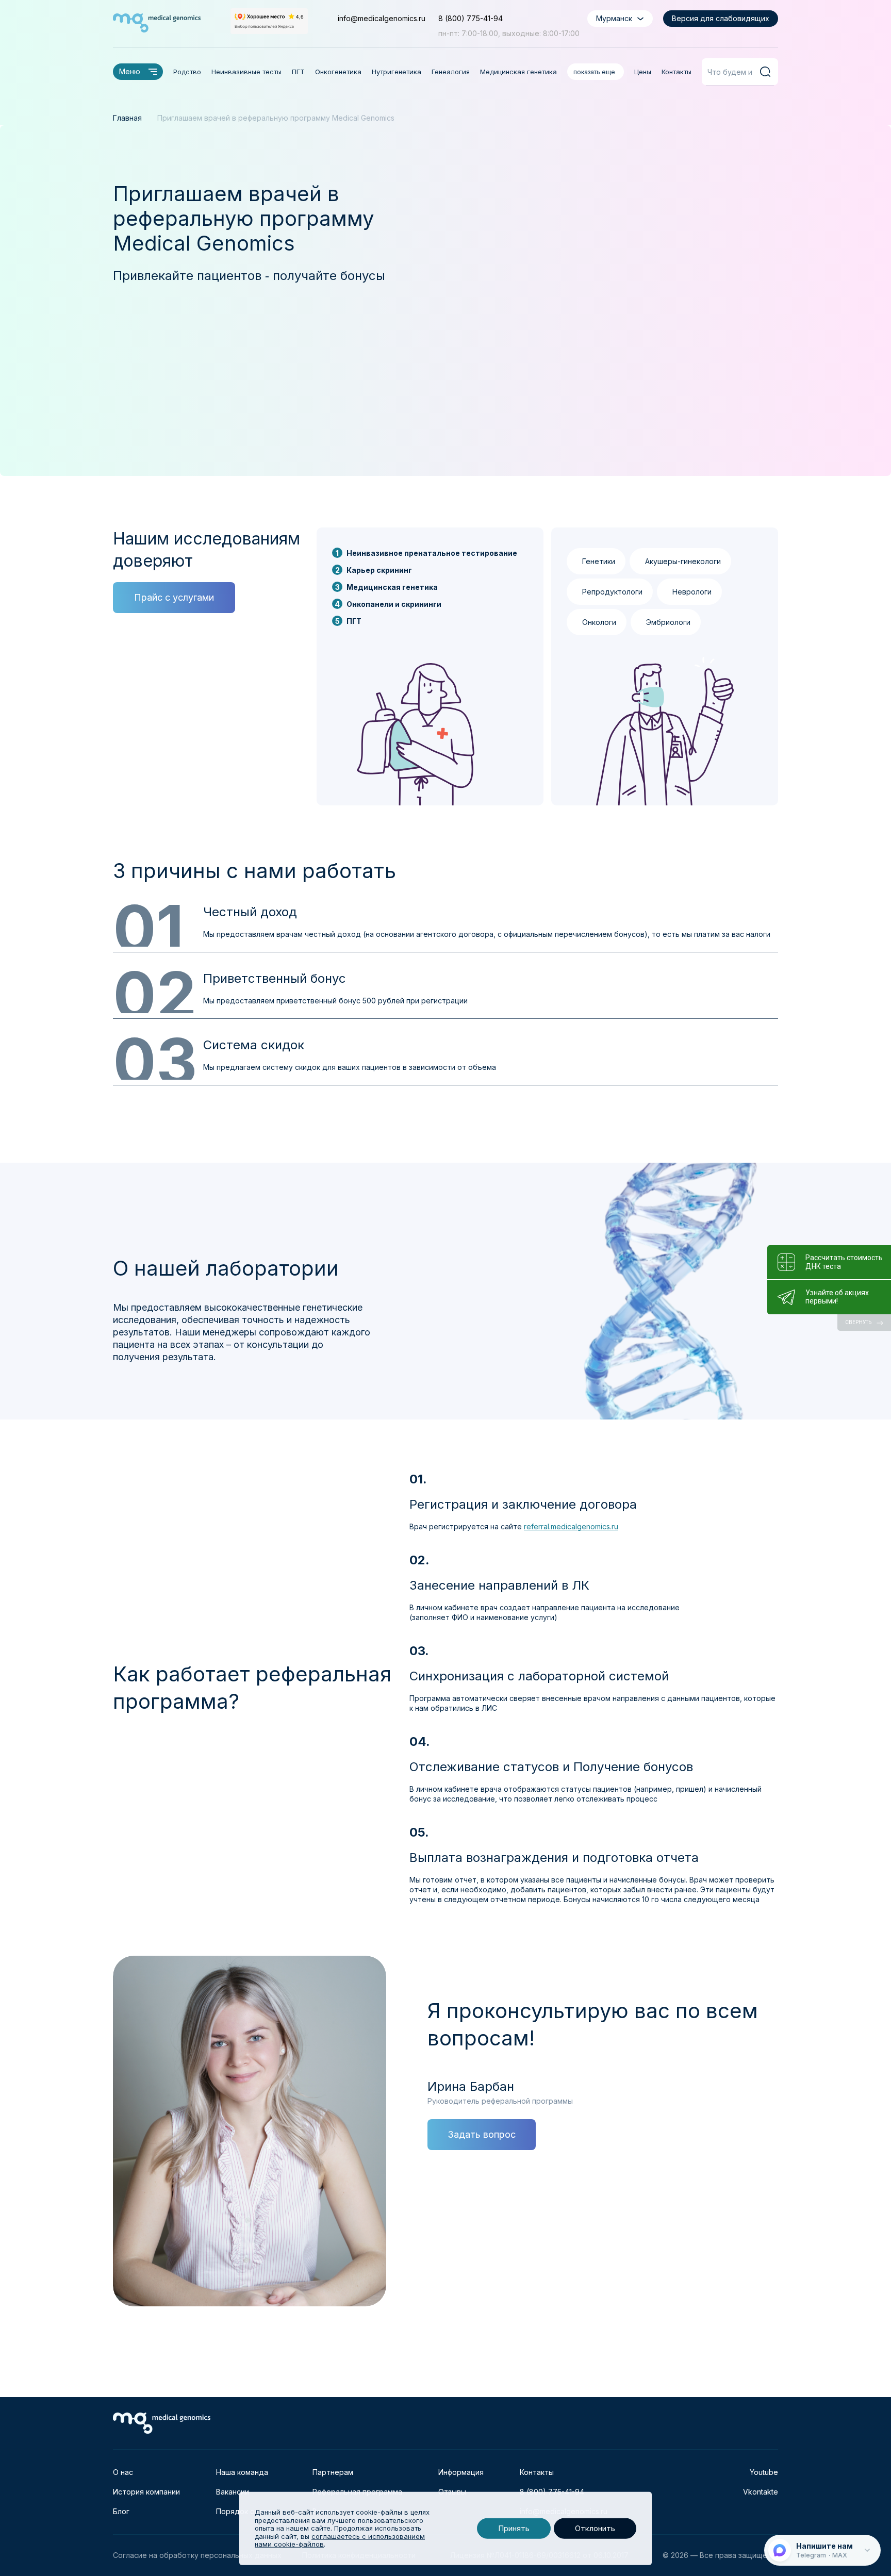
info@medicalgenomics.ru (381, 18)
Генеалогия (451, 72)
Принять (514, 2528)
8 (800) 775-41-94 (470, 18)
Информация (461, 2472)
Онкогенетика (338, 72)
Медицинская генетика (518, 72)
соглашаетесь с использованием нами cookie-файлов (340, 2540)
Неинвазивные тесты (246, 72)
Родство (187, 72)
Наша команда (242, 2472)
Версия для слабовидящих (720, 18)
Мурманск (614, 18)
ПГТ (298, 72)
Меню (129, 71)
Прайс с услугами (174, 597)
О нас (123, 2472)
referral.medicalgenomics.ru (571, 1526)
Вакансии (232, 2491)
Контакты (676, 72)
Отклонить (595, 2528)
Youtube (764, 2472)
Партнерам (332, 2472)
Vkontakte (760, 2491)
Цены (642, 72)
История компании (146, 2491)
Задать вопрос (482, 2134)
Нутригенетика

____

## Work to complete
Go through the lines above and write each one out verbatim, skipping the pictures.

## Problem solution
info@medicalgenomics.ru (381, 18)
Генеалогия (451, 72)
Принять (514, 2528)
8 (800) 775-41-94 (470, 18)
Информация (461, 2472)
Онкогенетика (338, 72)
Медицинская генетика (518, 72)
соглашаетесь с использованием нами cookie-файлов (340, 2540)
Неинвазивные тесты (246, 72)
Родство (187, 72)
Наша команда (242, 2472)
Версия для слабовидящих (720, 18)
Мурманск (614, 18)
ПГТ (298, 72)
Меню (129, 71)
Прайс с услугами (174, 597)
О нас (123, 2472)
referral.medicalgenomics.ru (571, 1526)
Вакансии (232, 2491)
Контакты (676, 72)
Отклонить (595, 2528)
Youtube (764, 2472)
Партнерам (332, 2472)
Vkontakte (760, 2491)
Цены (642, 72)
История компании (146, 2491)
Задать вопрос (482, 2134)
Нутригенетика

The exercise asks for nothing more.